Following the Closing Date, Buyer will offer employment to the 17
employees of Seller specified in Schedule 9(a) (the "EMPLOYEES"). 
Buyer intends to, during the earlier of the (i) three (3) year period
following Closing or (ii) termination of the Sublease, use reasonable
good faith efforts to employ at-will the Employees, when all
circumstances, including Buyer's financial condition, the performance
of the Employees and the financial condition of the Business, are
taken into account.  The foregoing statement is not intended and does
not impose a contractual obligation on Buyer, but is merely a
statement of the parties' intent.  Effective as of the Closing Date,
Seller shall release the Employees from any secrecy

                                  19.
or confidentiality agreement theretofore entered into between such
Employee and Seller, except as related to any business of the Seller
other than the Business.

     (b)  COMPENSATION AND BENEFITS.  Buyer shall provide all
Employees with a package of employee benefits and compensation
substantially equivalent in value to those currently provided by
Seller, taking into consideration comparable equivalence of value of
the various forms of compensation in the aggregate.  Buyer shall use
commercially reasonable efforts to provide the employee benefit
package described in Schedule 9(b) to the Employees, effective at
Closing.

     (c)  TRANSITIONAL EMPLOYEES.  At no cost to Buyer, Seller shall
continue to employ at will, and shall use reasonable efforts to be
responsible for all compensation payments and benefits owed to, those
employees specified on Schedule 9(c) (the "TRANSITIONAL EMPLOYEES")
for the period specified in Schedule 9(c) for each such employee (the
"TRANSITION PERIOD") to provide services to Buyer in connection with
transitioning the operation of the Business from Seller to Buyer. 
After the Closing and until the expiration of the Transition Period,
Buyer, at Buyer's expense, shall provide the Transitional Employees
with office equipment and office support services comparable to those
presently being provided to the Employees after the Closing Date.

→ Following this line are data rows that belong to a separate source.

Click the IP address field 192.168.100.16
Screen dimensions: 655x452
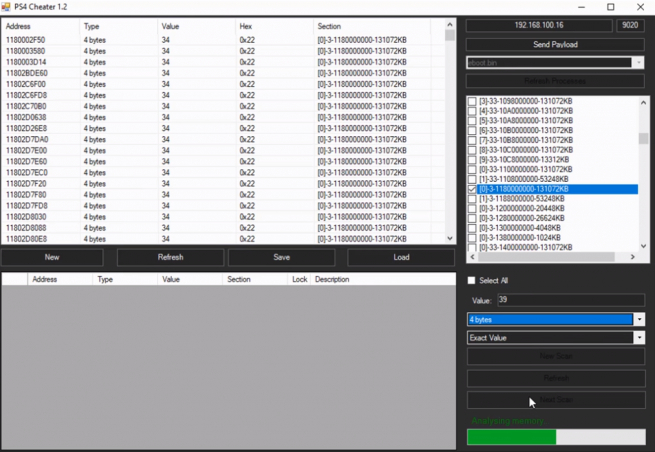(x=539, y=25)
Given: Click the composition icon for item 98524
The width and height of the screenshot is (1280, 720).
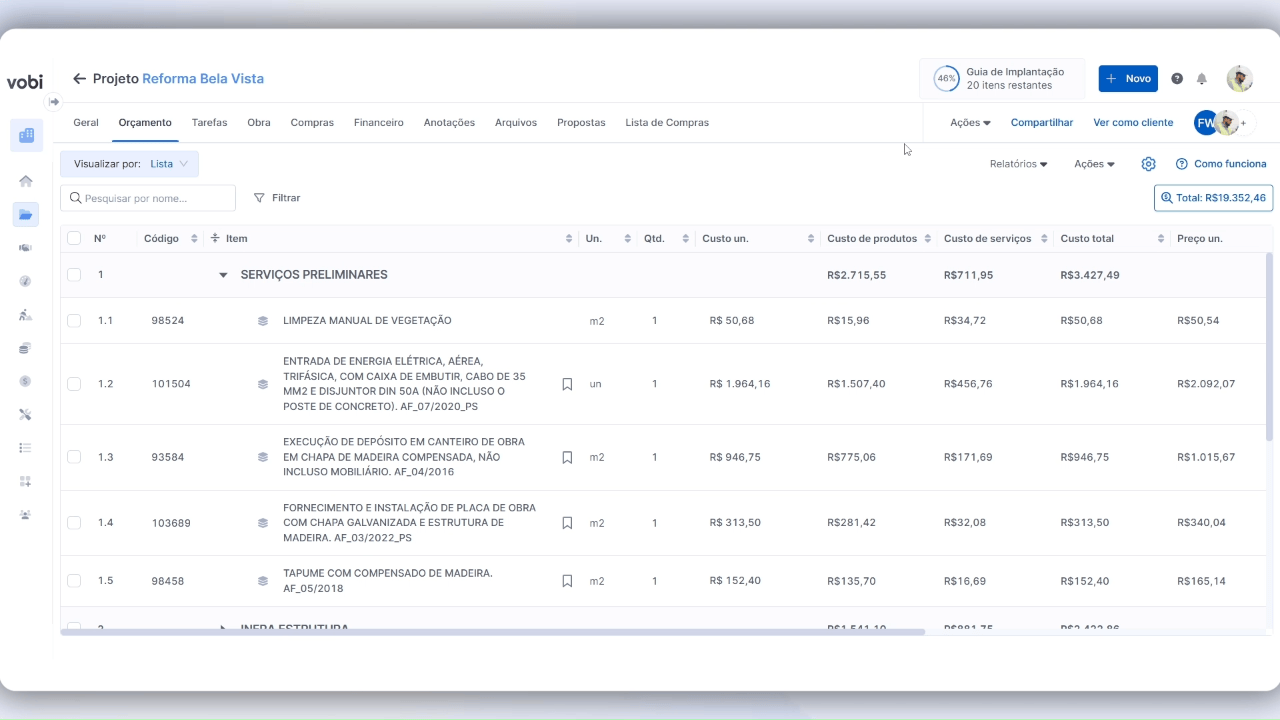Looking at the screenshot, I should [263, 321].
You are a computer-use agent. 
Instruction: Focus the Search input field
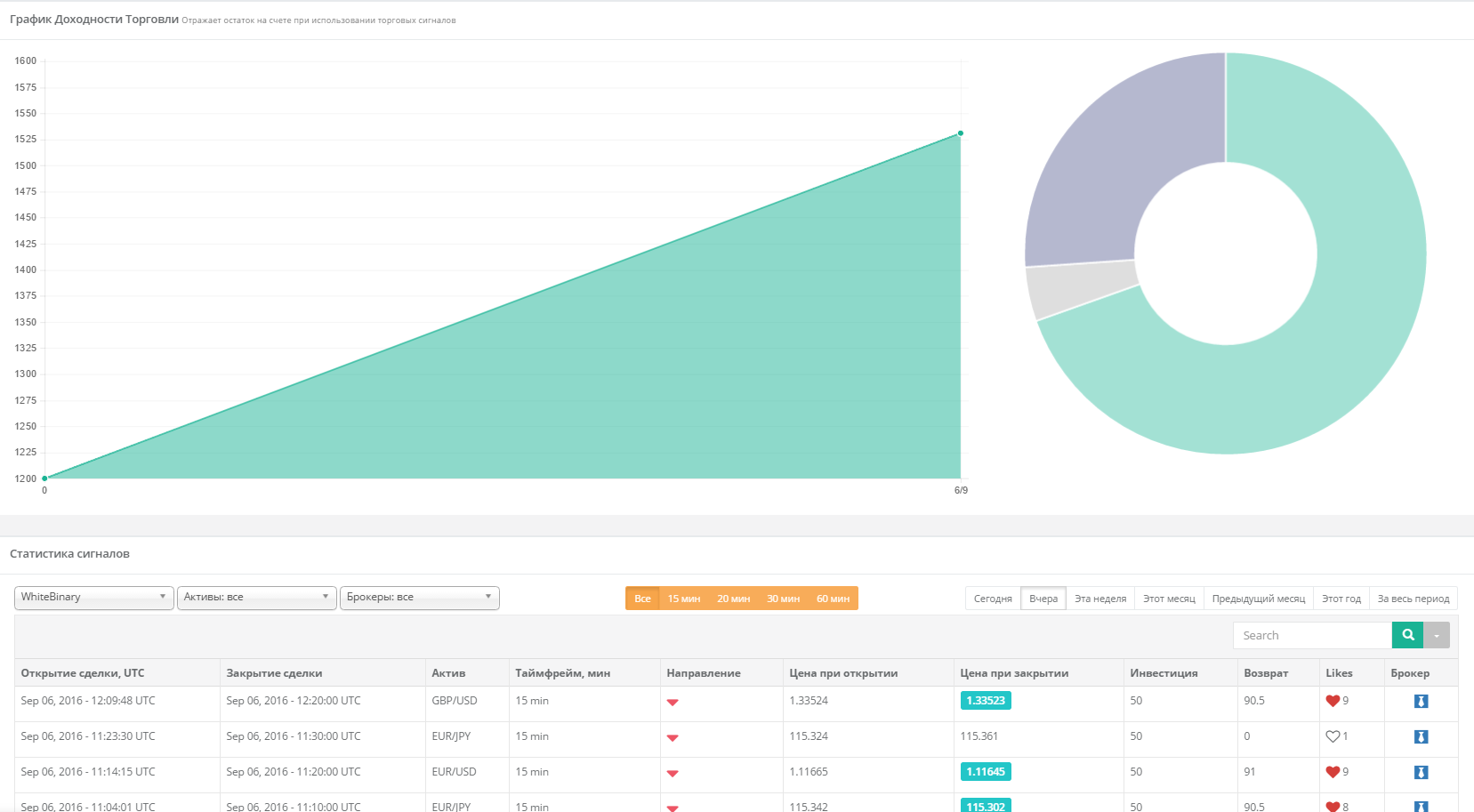click(x=1312, y=635)

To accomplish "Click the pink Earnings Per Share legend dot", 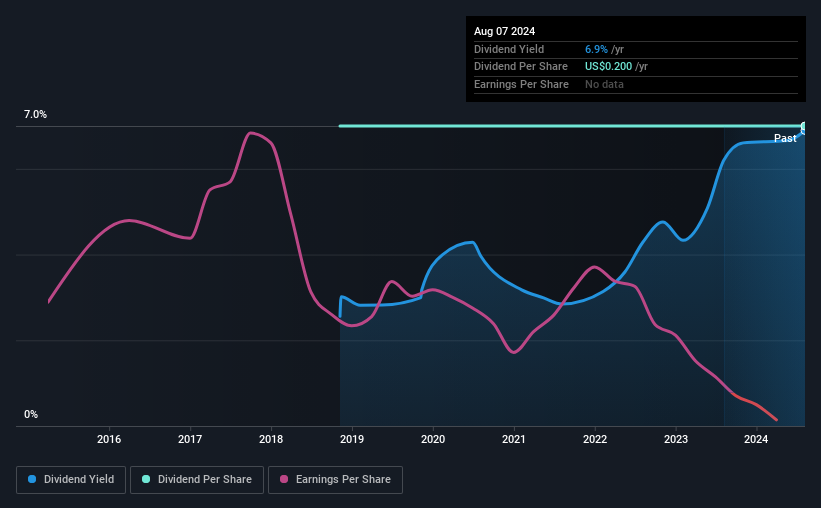I will (x=284, y=479).
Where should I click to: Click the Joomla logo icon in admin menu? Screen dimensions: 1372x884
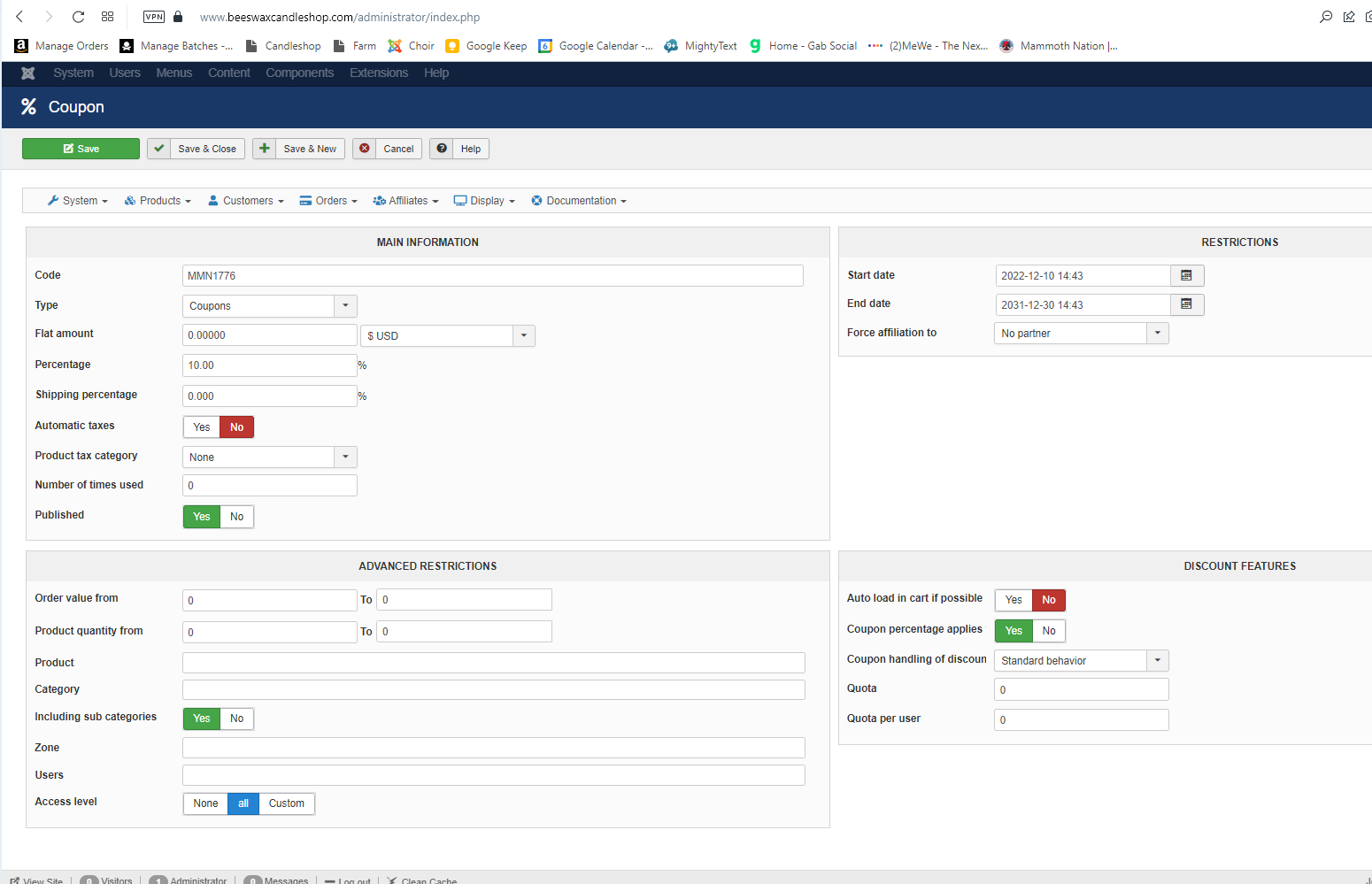click(x=28, y=73)
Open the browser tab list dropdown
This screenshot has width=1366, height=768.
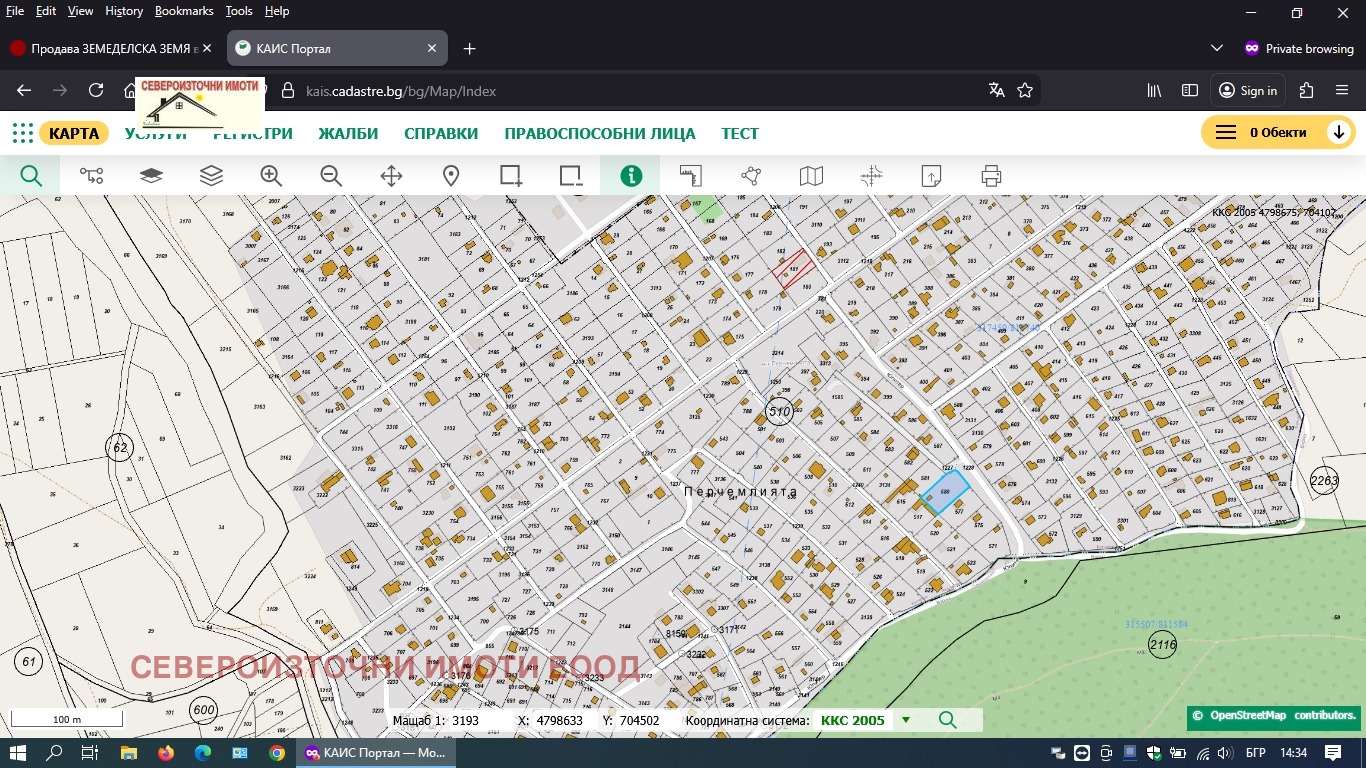[1216, 48]
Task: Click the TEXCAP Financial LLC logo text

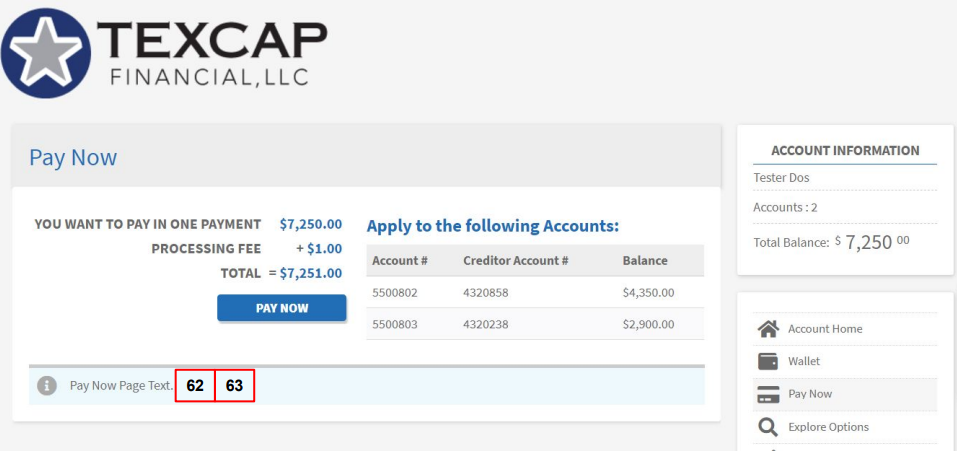Action: pos(212,53)
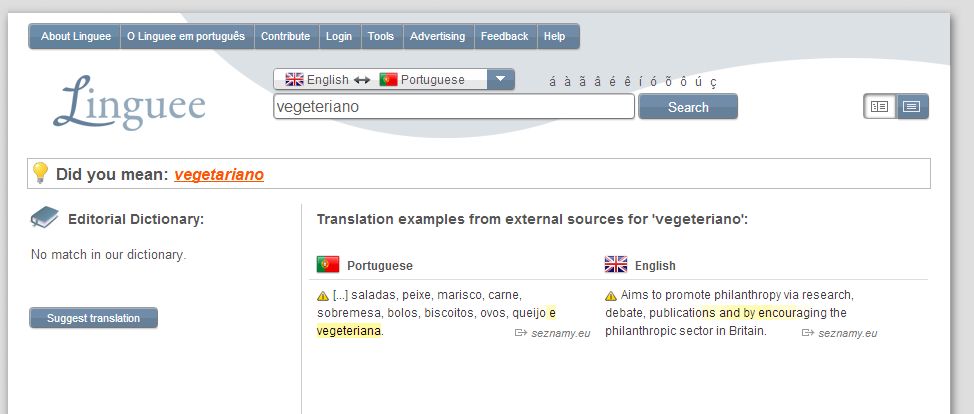
Task: Insert the ç special character
Action: (713, 82)
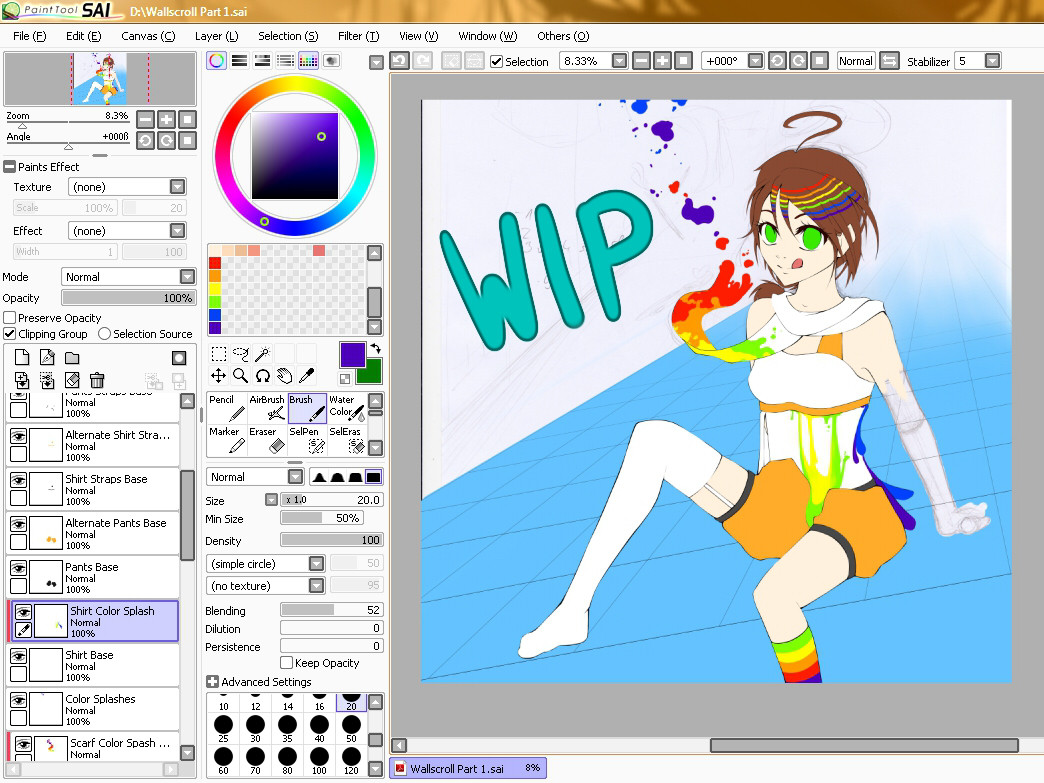
Task: Click the Wallscroll Part 1.sai document tab
Action: pyautogui.click(x=467, y=768)
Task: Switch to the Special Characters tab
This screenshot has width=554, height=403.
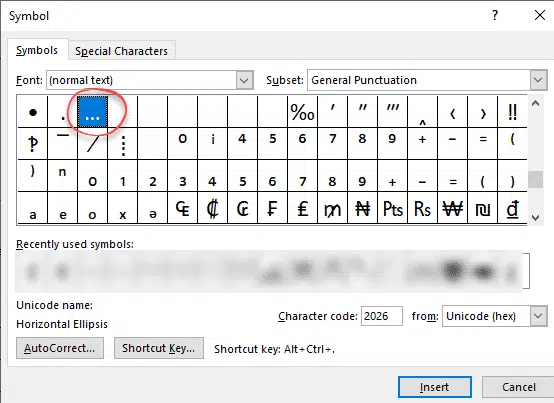Action: click(122, 51)
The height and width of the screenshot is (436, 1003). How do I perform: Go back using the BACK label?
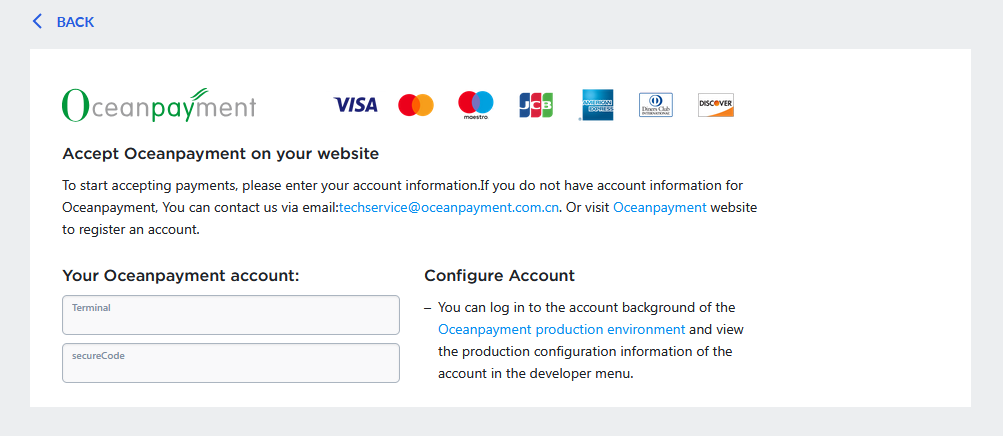pos(75,22)
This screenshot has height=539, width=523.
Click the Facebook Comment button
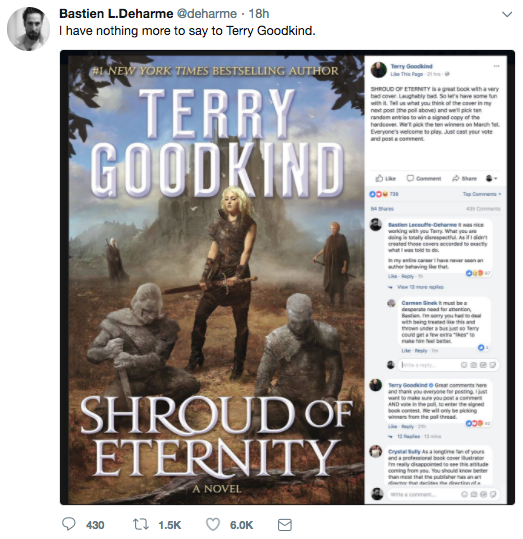[424, 178]
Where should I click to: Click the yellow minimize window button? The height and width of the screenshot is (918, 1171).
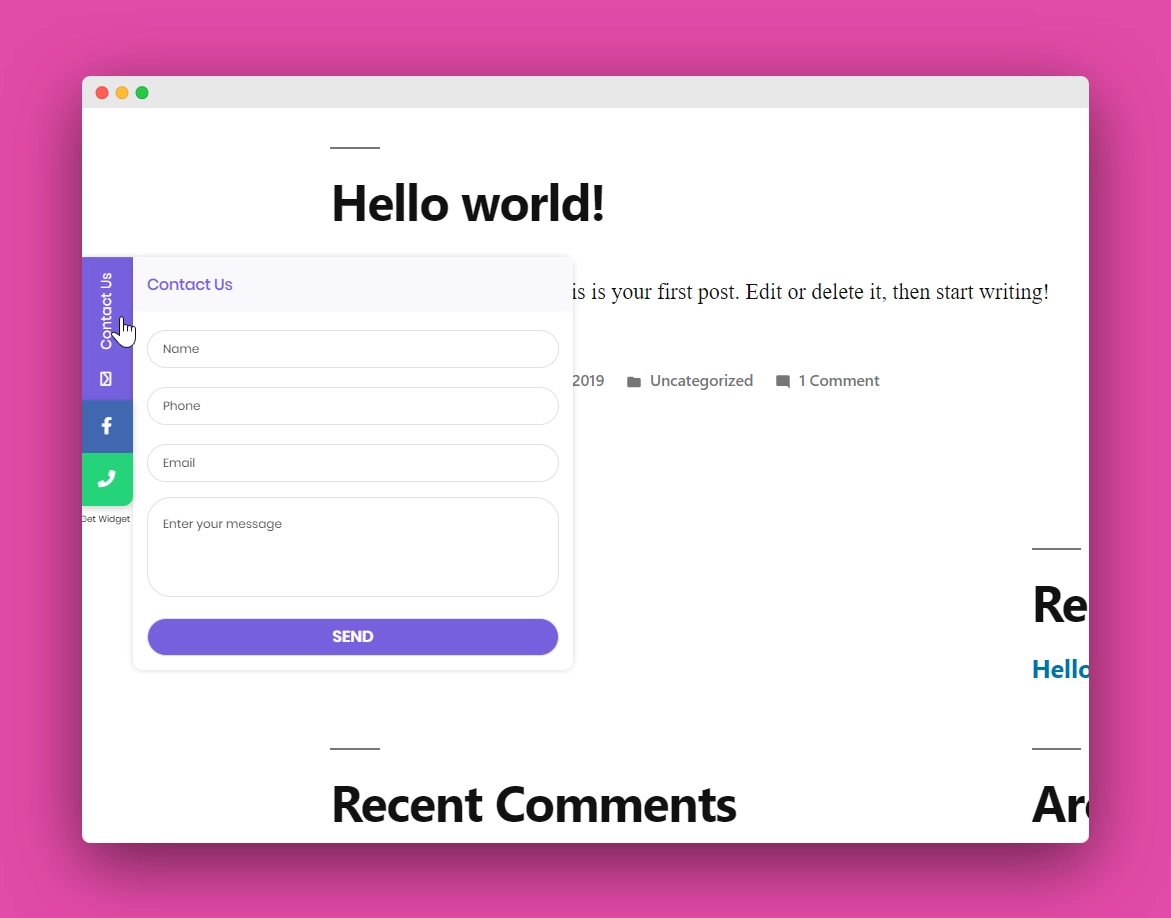tap(122, 93)
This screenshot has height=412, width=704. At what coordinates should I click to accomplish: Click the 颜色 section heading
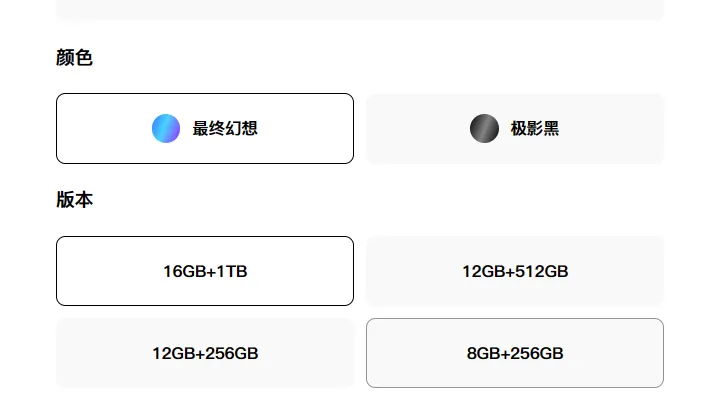(x=74, y=58)
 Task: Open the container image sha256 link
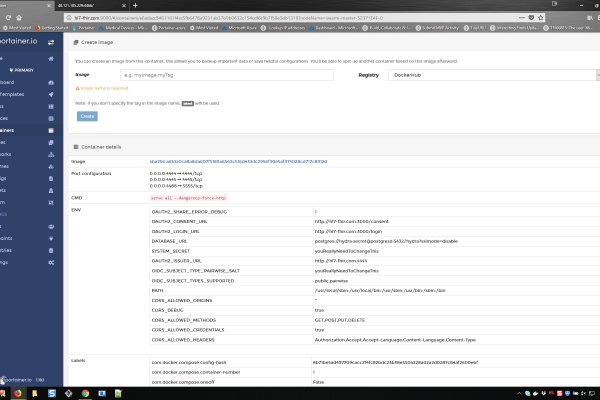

     (d)  ACCRUED WAGES AND BENEFITS; TERMINATION COSTS.  Seller will
be responsible for all compensation payments and benefits owed to its
employees for periods prior to Closing (and during the Transitional
Period with respect to the Transitional Employees) and all other costs
associated with the termination of its employees, including but not
limited to retirement benefits and severance payments.  Buyer will be
responsible for all compensation payments and benefits owed after the
Closing Date (except with respect to the Transitional Employees) to
Seller's employees employed by Buyer.

     (e)  EMPLOYMENT LIABILITIES.  Except as specifically described
herein, Seller shall assume and be responsible for all employment
liabilities with respect to its employees assigned to the Business in
connection with claims incurred prior to the Closing Date (and during
the Transitional Period with respect to Transitional Employees). 
Buyer shall assume and be responsible for all employment liabilities
with respect to those of Seller's employees employed by Buyer in
connection with claims incurred on and after the Closing Date.  For
purpose of this Section, a claim shall be considered incurred and on
the date treatment is rendered or a service performed.  Worker's
Compensation claims of any employees shall be the responsibility and
liability of Seller if the claim is made prior to the Closing Date and
shall be the responsibility and liability of Buyer if the claim is
made on or after the Closing Date.  To Seller's knowledge (excluding
knowledge of the affected Employees) as of the Closing Date, none of
its employees assigned to the Business has a potential Worker's
Compensation claim against Seller.

     (f)  EMPLOYEE TAX MATTERS.  For purposes of reaching the annual
wage limitations for the Federal Insurance Contributions Act (FICA),
Federal Unemployment Tax Act (FUTA), and State Unemployment Tax Act
(SUTA), any remuneration paid by Seller during the

                                  20.
calendar year and prior to the acquisition is considered to have been
paid by Buyer.  Buyer and Seller will follow the "standard" IRS
procedure (as outlined in Section 4 of Revenue Procedure 84-77, 1984-2
C.B. 753) with regard to reporting of wages on form W-2 and
disposition of forms W-4 and W-5.  Under the standard procedure,
Seller performs all reporting duties for wages and other compensation
it pays.  Buyer reports only its own payments of wages and other
compensation.  Also, the Employees must provide Buyer with new forms
W-4 and W-5 for the current year.  Both parties must provide the
Employees with form W-2 by January 31, 1997.  However, if requested by
any Employee, Seller must furnish the form W-2 within thirty (30) days
of the request or within thirty (30) days after the final payment of
wages, whichever is later.

                              ARTICLE 10

                             OTHER MATTERS

     (a)  COVENANT NOT TO COMPETE.  Seller agrees that for a period of
five (5) years after the Closing it will not, directly or indirectly,
engage or invest in, own, manage, operate, control, or participate in
the ownership, management, operation, financing, or control of, be
associated with, or in any manner connected with, lend its name or any
similar name to, lend its credit to any business (other than Buyer,
its successors or assigns) in the field of explosion bonding of clad
metals ("SIMILAR PRODUCTS OR ACTIVITIES"), except as such Similar
Products or Activities are used for the development, marketing,
manufacture and sale of Seller's Mypolex(R) industrial diamonds. 
Seller agrees that this covenant is reasonable with respect to its
duration, geographical area, and scope.  In the event of a breach by
Seller of any covenant set forth in this Section, the term of such
covenant will be extended by the period of the duration of such
breach.  Seller also understands and agrees that due to the unique
nature of the rights protected by this Section, Buyer could not be
reasonably or adequately compensated in damages in an action at law
for Seller's breach of its obligations under this Section.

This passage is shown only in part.